**YOUR GOAL:** Print each record below word for word.

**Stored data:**

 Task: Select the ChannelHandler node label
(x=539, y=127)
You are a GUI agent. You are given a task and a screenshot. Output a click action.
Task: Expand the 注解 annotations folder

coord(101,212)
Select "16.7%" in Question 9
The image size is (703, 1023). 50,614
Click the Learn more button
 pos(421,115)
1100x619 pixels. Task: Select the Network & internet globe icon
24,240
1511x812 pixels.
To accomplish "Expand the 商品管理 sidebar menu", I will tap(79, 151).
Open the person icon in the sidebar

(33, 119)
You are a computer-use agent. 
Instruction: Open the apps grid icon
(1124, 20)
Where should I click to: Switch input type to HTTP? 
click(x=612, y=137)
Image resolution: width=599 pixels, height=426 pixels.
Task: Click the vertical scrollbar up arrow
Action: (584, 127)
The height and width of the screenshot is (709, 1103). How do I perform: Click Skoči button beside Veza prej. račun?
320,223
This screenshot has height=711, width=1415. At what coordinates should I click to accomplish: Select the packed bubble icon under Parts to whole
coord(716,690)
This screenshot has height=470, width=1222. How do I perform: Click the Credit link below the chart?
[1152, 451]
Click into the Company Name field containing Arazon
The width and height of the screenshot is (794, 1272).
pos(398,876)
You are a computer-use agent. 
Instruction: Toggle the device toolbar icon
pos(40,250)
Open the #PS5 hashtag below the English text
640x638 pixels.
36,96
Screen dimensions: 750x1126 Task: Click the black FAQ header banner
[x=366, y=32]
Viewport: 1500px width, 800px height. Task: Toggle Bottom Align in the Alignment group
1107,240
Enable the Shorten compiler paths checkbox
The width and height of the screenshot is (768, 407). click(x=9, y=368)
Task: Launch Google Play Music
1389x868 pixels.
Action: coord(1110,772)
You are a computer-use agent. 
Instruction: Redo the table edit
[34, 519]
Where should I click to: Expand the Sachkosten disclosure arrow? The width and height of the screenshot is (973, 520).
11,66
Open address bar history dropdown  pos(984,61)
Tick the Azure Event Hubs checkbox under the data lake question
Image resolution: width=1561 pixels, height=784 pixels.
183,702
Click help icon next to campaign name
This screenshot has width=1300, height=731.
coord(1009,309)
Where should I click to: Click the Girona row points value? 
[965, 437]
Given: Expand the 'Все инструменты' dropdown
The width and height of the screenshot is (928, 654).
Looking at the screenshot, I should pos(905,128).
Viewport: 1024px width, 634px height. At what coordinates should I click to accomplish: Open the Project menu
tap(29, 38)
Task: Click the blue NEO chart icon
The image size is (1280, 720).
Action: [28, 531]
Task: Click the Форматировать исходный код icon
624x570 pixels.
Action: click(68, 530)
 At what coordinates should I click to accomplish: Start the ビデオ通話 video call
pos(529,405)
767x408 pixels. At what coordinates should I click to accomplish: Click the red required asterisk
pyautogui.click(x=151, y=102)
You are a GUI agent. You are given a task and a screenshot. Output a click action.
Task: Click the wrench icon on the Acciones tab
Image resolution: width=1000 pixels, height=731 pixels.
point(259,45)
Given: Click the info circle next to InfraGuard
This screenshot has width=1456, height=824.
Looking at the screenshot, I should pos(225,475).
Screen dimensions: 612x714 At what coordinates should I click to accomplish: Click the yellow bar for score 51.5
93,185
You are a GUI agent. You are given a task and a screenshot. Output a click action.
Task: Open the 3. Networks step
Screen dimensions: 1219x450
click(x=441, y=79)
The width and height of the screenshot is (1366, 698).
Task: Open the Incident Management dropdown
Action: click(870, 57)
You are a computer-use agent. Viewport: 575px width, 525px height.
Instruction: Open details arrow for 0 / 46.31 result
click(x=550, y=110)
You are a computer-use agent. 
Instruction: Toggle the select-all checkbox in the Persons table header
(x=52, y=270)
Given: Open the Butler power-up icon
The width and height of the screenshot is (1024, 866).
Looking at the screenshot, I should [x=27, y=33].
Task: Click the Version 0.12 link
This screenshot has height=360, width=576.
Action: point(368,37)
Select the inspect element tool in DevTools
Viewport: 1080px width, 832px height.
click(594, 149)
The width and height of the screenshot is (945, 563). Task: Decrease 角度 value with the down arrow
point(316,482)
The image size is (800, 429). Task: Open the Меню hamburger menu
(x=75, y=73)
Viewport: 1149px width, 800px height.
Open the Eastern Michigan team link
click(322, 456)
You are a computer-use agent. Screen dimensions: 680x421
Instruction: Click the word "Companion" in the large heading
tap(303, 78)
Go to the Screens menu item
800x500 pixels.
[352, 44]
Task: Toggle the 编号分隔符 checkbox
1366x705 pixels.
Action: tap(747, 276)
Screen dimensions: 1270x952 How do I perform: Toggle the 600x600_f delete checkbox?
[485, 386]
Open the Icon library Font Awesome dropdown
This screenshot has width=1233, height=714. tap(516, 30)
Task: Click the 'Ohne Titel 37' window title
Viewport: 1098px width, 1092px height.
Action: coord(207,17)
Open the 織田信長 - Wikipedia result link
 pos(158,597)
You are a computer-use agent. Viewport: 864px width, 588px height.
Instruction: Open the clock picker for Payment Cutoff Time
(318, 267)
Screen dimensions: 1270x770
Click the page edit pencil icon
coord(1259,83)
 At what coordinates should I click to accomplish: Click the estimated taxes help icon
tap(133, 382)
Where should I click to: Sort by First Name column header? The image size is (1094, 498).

**EXERCISE ANSWER:**
 Task: Select the ChannelHandler node label
(x=539, y=127)
You are a GUI agent. You are given a task and a screenshot. Output a click action.
Task: Expand the 注解 annotations folder

coord(101,212)
Select "16.7%" in Question 9
The image size is (703, 1023). 50,614
Click the Learn more button
 pos(421,115)
1100x619 pixels. Task: Select the Network & internet globe icon
24,240
1511x812 pixels.
To accomplish "Expand the 商品管理 sidebar menu", I will tap(79, 151).
Open the person icon in the sidebar

(33, 119)
You are a computer-use agent. 
Instruction: Open the apps grid icon
(1124, 20)
Where should I click to: Switch input type to HTTP? 
click(x=612, y=137)
Image resolution: width=599 pixels, height=426 pixels.
Task: Click the vertical scrollbar up arrow
Action: (584, 127)
The height and width of the screenshot is (709, 1103). How do I perform: Click Skoči button beside Veza prej. račun?
320,223
This screenshot has height=711, width=1415. At what coordinates should I click to accomplish: Select the packed bubble icon under Parts to whole
coord(716,690)
This screenshot has height=470, width=1222. How do I perform: Click the Credit link below the chart?
[1152, 451]
Click into the Company Name field containing Arazon
The width and height of the screenshot is (794, 1272).
pos(398,876)
You are a computer-use agent. 
Instruction: Toggle the device toolbar icon
pos(40,250)
Open the #PS5 hashtag below the English text
640x638 pixels.
36,96
Screen dimensions: 750x1126 Task: Click the black FAQ header banner
[x=366, y=32]
Viewport: 1500px width, 800px height. Task: Toggle Bottom Align in the Alignment group
1107,240
Enable the Shorten compiler paths checkbox
The width and height of the screenshot is (768, 407). click(x=9, y=368)
Task: Launch Google Play Music
1389x868 pixels.
Action: coord(1110,772)
You are a computer-use agent. 
Instruction: Redo the table edit
[34, 519]
Where should I click to: Expand the Sachkosten disclosure arrow? The width and height of the screenshot is (973, 520).
11,66
Open address bar history dropdown  pos(984,61)
Tick the Azure Event Hubs checkbox under the data lake question
Image resolution: width=1561 pixels, height=784 pixels.
183,702
Click help icon next to campaign name
This screenshot has width=1300, height=731.
coord(1009,309)
Where should I click to: Click the Girona row points value? 
[965, 437]
Given: Expand the 'Все инструменты' dropdown
The width and height of the screenshot is (928, 654).
Looking at the screenshot, I should pos(905,128).
Viewport: 1024px width, 634px height. At what coordinates should I click to accomplish: Open the Project menu
tap(29, 38)
Task: Click the blue NEO chart icon
The image size is (1280, 720).
Action: [28, 531]
Task: Click the Форматировать исходный код icon
624x570 pixels.
Action: click(68, 530)
 At what coordinates should I click to accomplish: Start the ビデオ通話 video call
pos(529,405)
767x408 pixels. At what coordinates should I click to accomplish: Click the red required asterisk
pyautogui.click(x=151, y=102)
You are a GUI agent. You are given a task and a screenshot. Output a click action.
Task: Click the wrench icon on the Acciones tab
Image resolution: width=1000 pixels, height=731 pixels.
point(259,45)
Given: Click the info circle next to InfraGuard
This screenshot has width=1456, height=824.
Looking at the screenshot, I should pos(225,475).
Screen dimensions: 612x714 At what coordinates should I click to accomplish: Click the yellow bar for score 51.5
93,185
You are a GUI agent. You are given a task and a screenshot. Output a click action.
Task: Open the 3. Networks step
Screen dimensions: 1219x450
click(x=441, y=79)
The width and height of the screenshot is (1366, 698).
Task: Open the Incident Management dropdown
Action: click(870, 57)
You are a computer-use agent. Viewport: 575px width, 525px height.
Instruction: Open details arrow for 0 / 46.31 result
click(x=550, y=110)
You are a computer-use agent. 
Instruction: Toggle the select-all checkbox in the Persons table header
(x=52, y=270)
Given: Open the Butler power-up icon
The width and height of the screenshot is (1024, 866).
Looking at the screenshot, I should [x=27, y=33].
Task: Click the Version 0.12 link
This screenshot has height=360, width=576.
Action: point(368,37)
Select the inspect element tool in DevTools
Viewport: 1080px width, 832px height.
click(594, 149)
The width and height of the screenshot is (945, 563). Task: Decrease 角度 value with the down arrow
point(316,482)
The image size is (800, 429). Task: Open the Меню hamburger menu
(x=75, y=73)
Viewport: 1149px width, 800px height.
Open the Eastern Michigan team link
click(322, 456)
You are a computer-use agent. Screen dimensions: 680x421
Instruction: Click the word "Companion" in the large heading
tap(303, 78)
Go to the Screens menu item
800x500 pixels.
[352, 44]
Task: Toggle the 编号分隔符 checkbox
1366x705 pixels.
Action: tap(747, 276)
Screen dimensions: 1270x952 How do I perform: Toggle the 600x600_f delete checkbox?
[485, 386]
Open the Icon library Font Awesome dropdown
This screenshot has width=1233, height=714. tap(516, 30)
Task: Click the 'Ohne Titel 37' window title
Viewport: 1098px width, 1092px height.
Action: coord(207,17)
Open the 織田信長 - Wikipedia result link
 pos(158,597)
You are a computer-use agent. Viewport: 864px width, 588px height.
Instruction: Open the clock picker for Payment Cutoff Time
(318, 267)
Screen dimensions: 1270x770
Click the page edit pencil icon
coord(1259,83)
 At what coordinates should I click to accomplish: Click the estimated taxes help icon
tap(133, 382)
Where should I click to: Sort by First Name column header? The image size is (1094, 498).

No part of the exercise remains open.